The word ‘sad’ doesn’t seem to quite capture the agony I have felt but it is a fitting acronym, preferable to ‘das’ or ‘ads’ or ‘sda’!
Symptoms have been unpredictably constant. By that I mean the nature of the symptom is unpredictable: sometimes it’s neuropathic pain, blurred vision, slurred speech, or crashing fatigue. However I can predictably anticipate that I will have a symptom of some form, hence the constancy.
I have found it extremely difficult to continue with my PhD whilst feeling so awful. The link between physical and mental health is so strong that it is impossible for one to have a tantrum without the other. It is quite a toxic mix:
Scenario A: I feel a bit more hopeful and less anxious today…but I have burning pain in my legs and feel fatigued. I know, maybe I will stay in and read my book but my vision is blurry and the pain is distracting. My mood crashes.
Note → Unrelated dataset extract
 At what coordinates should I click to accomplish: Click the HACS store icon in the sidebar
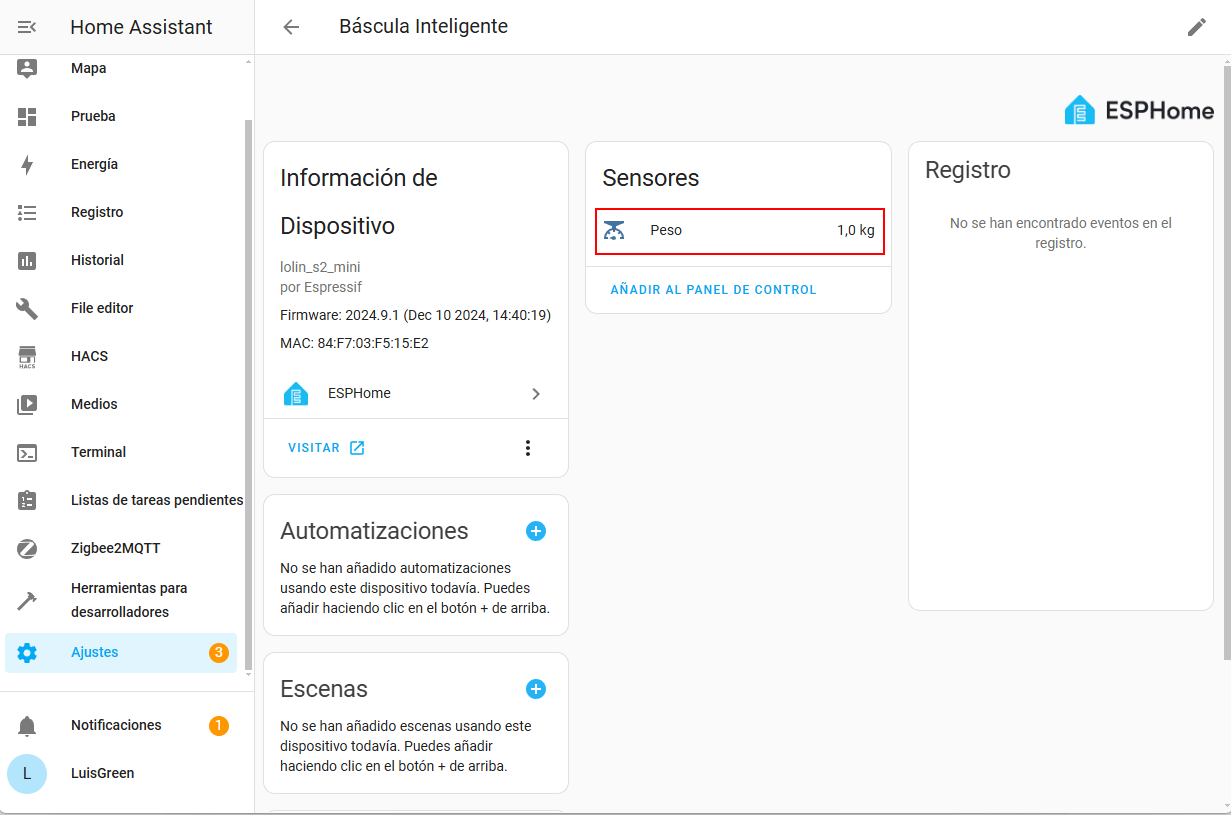point(27,357)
Scenario B: My body feels okay today! My legs are not in pain, my eyes are clear, I feel able to move, and my balance is okay. But I feel strangled by suicidal thoughts. Everything inside my mind feels heavy and unbearable. I want to sleep forever. My body begins to ache.
The ideal ‘scenario C’ whereby my physical and mental health are okay never seems to happen. I am considering suspending my degree for a few months but I am unsure if anything would change. My academic goals have always been important to me. However the development of MS and worsening mental health are making it so difficult to keep going.
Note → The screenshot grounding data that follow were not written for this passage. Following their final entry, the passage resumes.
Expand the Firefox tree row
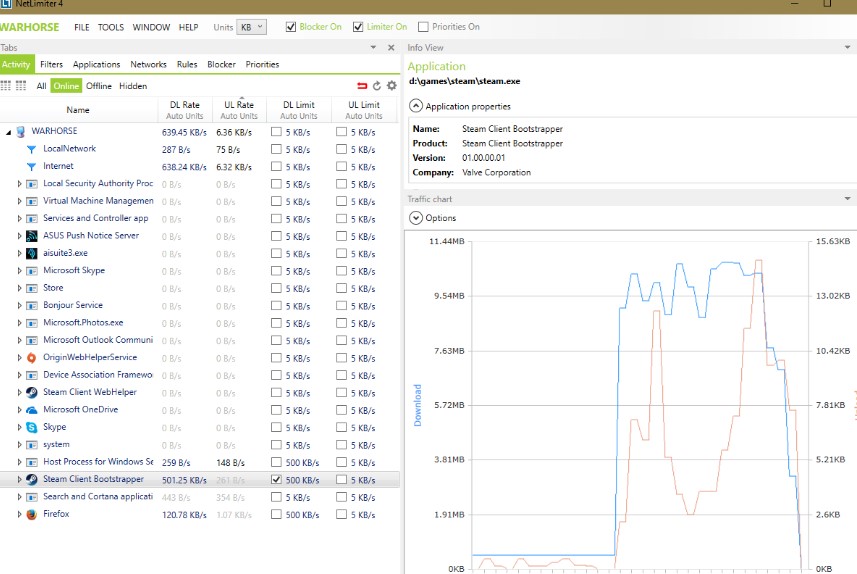The height and width of the screenshot is (574, 857). pos(19,514)
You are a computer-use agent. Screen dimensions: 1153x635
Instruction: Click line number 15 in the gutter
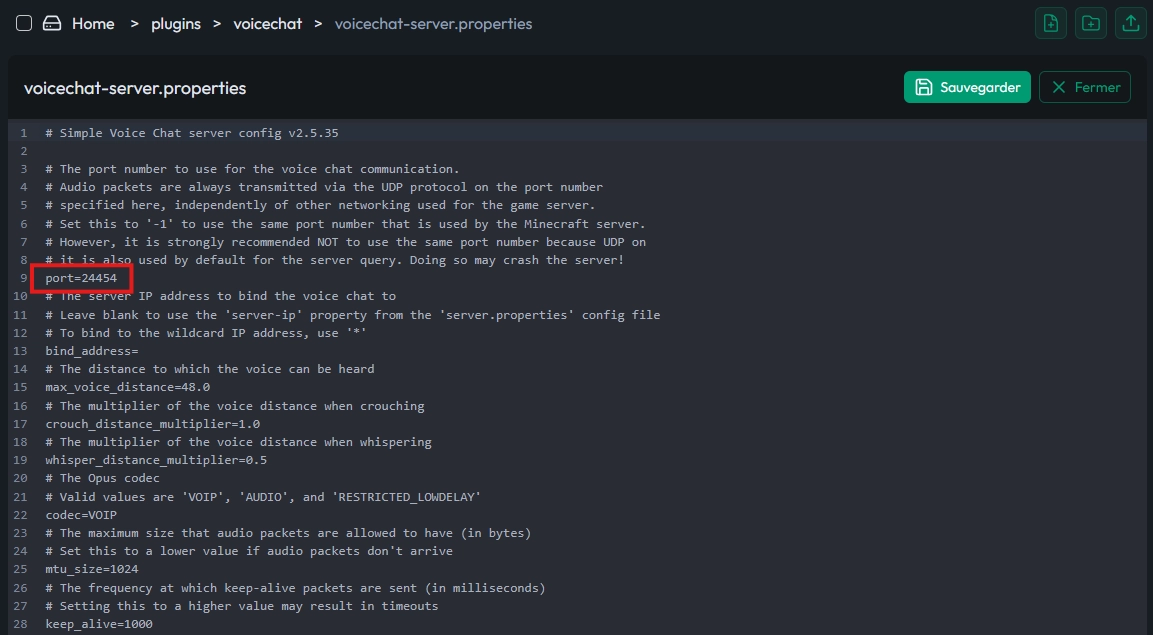click(x=21, y=387)
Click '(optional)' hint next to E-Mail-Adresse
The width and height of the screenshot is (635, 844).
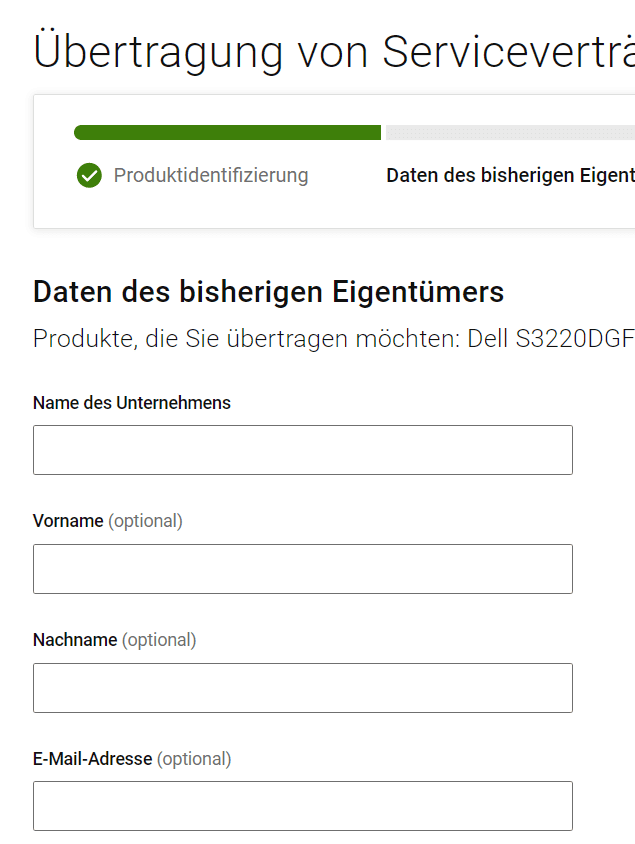194,759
I have become so isolated over the year so it is understandable that I am increasingly anxious. Is it possible to forget how to socialise? It feels tempting to hide when feeling so depressed. I do not feel like I have anything valuable to say or contribute. ‘What did you do on the weekend?’…’I stayed in bed trying not to hurt myself whilst having ongoing thoughts of dying’. That’s one way to kill a conversation. I opt for the vague but cheerful response, ‘I had a quiet relaxing weekend at home, how about you?’ Much better. However I have felt so shite for so long that I do not have the energy for this forced conversation. Yet the more isolated I become the more my physical and mental symptoms drown me. The viscious cycle is like a noose around my neck.
So where do I go from here? After many months of going no-where, I’ve started telling people. By people I don’t mean the post person, the cashier, the randomer who holds the door open in the library, or the neighbours cat who sits on our doorstep. I mean my PhD supervisors. It is difficult to explain the depth of all the invisible symptoms. I look fine and I am often hiding behind a confident facade but I feel absolutely awful. So my favourite method is to email a brief summary of my agony. I explain that I am good at hiding everything and begun to describe how things are day-to-day for me.
It’s scary being more open. I feel more vulnerable and exposed. But I remind myself that these feelings are not worse than the suffocating darkness. It’s a start and maybe it will be the beginning of a road out of this ditch.